## [AUFTRAG 1]
Ordne bitte die Zeilen der Datensätze, nicht den Textauszug, von der Zeile mit "insight (190, 95)" bis zur Zeile mit "like (284, 695)" (beide eingeschlossen) als Markdown-Tabelle mit den Spalten „Nr.“ und „Zeile“ an. Leerzeilen entfallen.

━━ TEXTAUSZUG ━━

Volltreffer! Ich habe noch nie von so nahe einem Verbrechen beigewohnt! Es gab zwar keinen Mord. Der Apotheker der Pfarrei Santo Stephano verlor Gesicht, Augenlicht und die Fähigkeit zu sprechen. Eine Hand wurde auch versehrt, als ihm eine Ladung Chemikalie ins Gesicht flog. Es ist nichts anderes als logisch und kohärent, dass es nun am Platz keine Apotheke mehr gibt, da der Apotheker von Santo Stephano, erblindet, seiner Arbeit nicht mehr nachgehen kann. Die Pfarrei mit dem Namen existiert hingegen noch. Ihr Name prangt gross und deutlich auf einem der Paläste, die den Platz säumen.

Es ist immer ein Vergnügen, die Autorin zu lesen, besonders wenn man erkennt, dass nicht alles, was sie schreibt und geschickt in einen Krimi einfügt, frei erfunden ist. – So, jetzt habe ich noch ein Buch in Reserve. Ich weiss aber nicht, ob Venedig darin aufgeführt ist. War Talleyrand je in Venedig? – Das war’s also, was von der Venedig-Reise bleibt: Eine offene Frage. Weiterlektüre ist angesagt.

━━━
━━ DATENSÄTZE ━━

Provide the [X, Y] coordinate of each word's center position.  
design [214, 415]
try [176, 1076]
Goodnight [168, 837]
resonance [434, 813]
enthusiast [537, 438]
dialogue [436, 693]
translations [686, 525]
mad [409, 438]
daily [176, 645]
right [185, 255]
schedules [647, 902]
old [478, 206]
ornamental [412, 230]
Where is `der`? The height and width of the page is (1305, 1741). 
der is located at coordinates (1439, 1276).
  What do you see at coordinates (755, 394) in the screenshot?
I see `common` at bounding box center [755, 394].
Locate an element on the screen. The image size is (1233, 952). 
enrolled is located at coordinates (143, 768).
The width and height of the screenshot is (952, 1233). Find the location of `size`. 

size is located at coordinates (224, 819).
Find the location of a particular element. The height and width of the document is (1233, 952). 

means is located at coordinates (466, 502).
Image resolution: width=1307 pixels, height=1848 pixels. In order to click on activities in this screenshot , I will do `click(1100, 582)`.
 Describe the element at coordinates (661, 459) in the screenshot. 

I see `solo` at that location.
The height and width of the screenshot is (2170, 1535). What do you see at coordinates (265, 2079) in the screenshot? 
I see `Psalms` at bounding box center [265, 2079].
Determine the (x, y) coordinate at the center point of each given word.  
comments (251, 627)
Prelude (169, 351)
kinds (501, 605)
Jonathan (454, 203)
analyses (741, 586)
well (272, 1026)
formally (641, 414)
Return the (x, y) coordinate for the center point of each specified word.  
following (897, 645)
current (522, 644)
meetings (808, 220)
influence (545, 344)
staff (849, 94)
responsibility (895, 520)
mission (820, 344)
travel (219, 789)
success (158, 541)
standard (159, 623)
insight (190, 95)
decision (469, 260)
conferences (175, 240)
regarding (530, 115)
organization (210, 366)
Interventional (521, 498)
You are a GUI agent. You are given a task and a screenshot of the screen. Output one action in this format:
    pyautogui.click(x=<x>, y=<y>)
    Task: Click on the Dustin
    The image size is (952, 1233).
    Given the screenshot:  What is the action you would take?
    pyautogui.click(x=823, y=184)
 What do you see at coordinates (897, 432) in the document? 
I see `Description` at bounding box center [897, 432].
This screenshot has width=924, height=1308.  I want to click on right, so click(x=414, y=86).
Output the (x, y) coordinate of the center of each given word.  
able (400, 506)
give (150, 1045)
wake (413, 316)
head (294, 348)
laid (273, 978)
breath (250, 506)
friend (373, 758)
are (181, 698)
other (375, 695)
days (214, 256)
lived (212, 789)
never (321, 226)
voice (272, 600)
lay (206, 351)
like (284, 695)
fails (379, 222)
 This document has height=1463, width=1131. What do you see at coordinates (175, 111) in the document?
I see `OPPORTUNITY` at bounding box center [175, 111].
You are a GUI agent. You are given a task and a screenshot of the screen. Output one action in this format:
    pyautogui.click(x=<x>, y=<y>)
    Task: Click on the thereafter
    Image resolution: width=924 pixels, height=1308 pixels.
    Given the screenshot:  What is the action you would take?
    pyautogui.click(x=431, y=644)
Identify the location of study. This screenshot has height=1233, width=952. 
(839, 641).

━━━

## [AUFTRAG 2]
Schreib aus dem Textauszug wortgetreu die Stelle von "Volltreffer! Ich habe" bis "den Platz säumen." nieder.

## [ENDERGEBNIS 1]
| Nr. | Zeile |
|---|---|
| 1 | insight (190, 95) |
| 2 | decision (469, 260) |
| 3 | conferences (175, 240) |
| 4 | regarding (530, 115) |
| 5 | organization (210, 366) |
| 6 | Interventional (521, 498) |
| 7 | You are a GUI agent. You are given a task and a screenshot of the screen. Output one action in this format: |
| 8 |     pyautogui.click(x=<x>, y=<y>) |
| 9 |     Task: Click on the Dustin |
| 10 |     The image size is (952, 1233). |
| 11 |     Given the screenshot:  What is the action you would take? |
| 12 |     pyautogui.click(x=823, y=184) |
| 13 |  What do you see at coordinates (897, 432) in the document?  |
| 14 | I see `Description` at bounding box center [897, 432]. |
| 15 | This screenshot has width=924, height=1308.  I want to click on right, so click(x=414, y=86). |
| 16 | Output the (x, y) coordinate of the center of each given word.   |
| 17 | able (400, 506) |
| 18 | give (150, 1045) |
| 19 | wake (413, 316) |
| 20 | head (294, 348) |
| 21 | laid (273, 978) |
| 22 | breath (250, 506) |
| 23 | friend (373, 758) |
| 24 | are (181, 698) |
| 25 | other (375, 695) |
| 26 | days (214, 256) |
| 27 | lived (212, 789) |
| 28 | never (321, 226) |
| 29 | voice (272, 600) |
| 30 | lay (206, 351) |
| 31 | like (284, 695) |

## [ENDERGEBNIS 2]
Volltreffer! Ich habe noch nie von so nahe einem Verbrechen beigewohnt! Es gab zwar keinen Mord. Der Apotheker der Pfarrei Santo Stephano verlor Gesicht, Augenlicht und die Fähigkeit zu sprechen. Eine Hand wurde auch versehrt, als ihm eine Ladung Chemikalie ins Gesicht flog. Es ist nichts anderes als logisch und kohärent, dass es nun am Platz keine Apotheke mehr gibt, da der Apotheker von Santo Stephano, erblindet, seiner Arbeit nicht mehr nachgehen kann. Die Pfarrei mit dem Namen existiert hingegen noch. Ihr Name prangt gross und deutlich auf einem der Paläste, die den Platz säumen.